Mr M contacted EWOV after the electricity supply to his property was disconnected. He had not received any bills from his electricity company. He contacted the company, and it advised him that his account had been transferred to another retailer. Mr M called the other retailer, and it advised him that it had billing rights to the property. It said it had requested the disconnection due to non-payment. The retailer told Mr M he would have to open an account with it in order for his electricity to be reconnected. The retailer said that it would backbill Mr M, and sent him a bill for $566, for charges dating back to 16 June 2016. Mr M wanted the retailer to bill him from 15 November 2017, the date he became aware that his account had been transferred.
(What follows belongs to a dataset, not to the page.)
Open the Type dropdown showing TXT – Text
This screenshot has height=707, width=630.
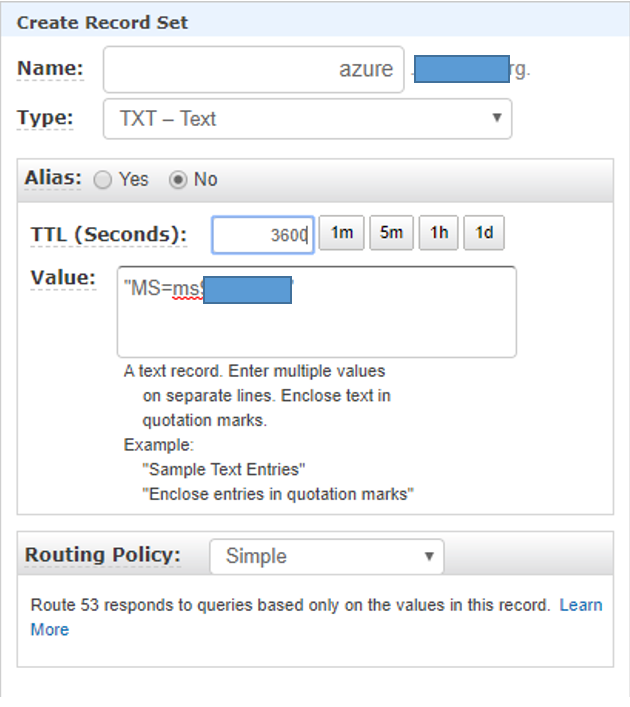point(307,118)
We opened an Investigation and the retailer reconnected Mr M’s electricity in line with EWOV’s same day reconnection policy. In return, Mr M agreed to pay bills for ongoing usage while we investigated his complaint. It confirmed that his account balance was $566 for billing up to 12 September 2017. We examined the MSATS from Mr M’s property and found that the transfer between retailers had occurred on 16 June 2017. The retailer maintained that because Mr M had been living on the property and using the electricity, he should pay the bill. Mr M had not paid a bill since the transfer, but did not realise until he was disconnected.
Mr M said he would accept financial responsibility for billing beginning 12 September 2017. The retailer agreed that the transfer had been made in error, so it offered to waive the outstanding $566 electricity bill. The retailer said it would send Mr M a revised bill for the period between 13 September 2017 and the present. Mr M accepted the offer and we closed the case.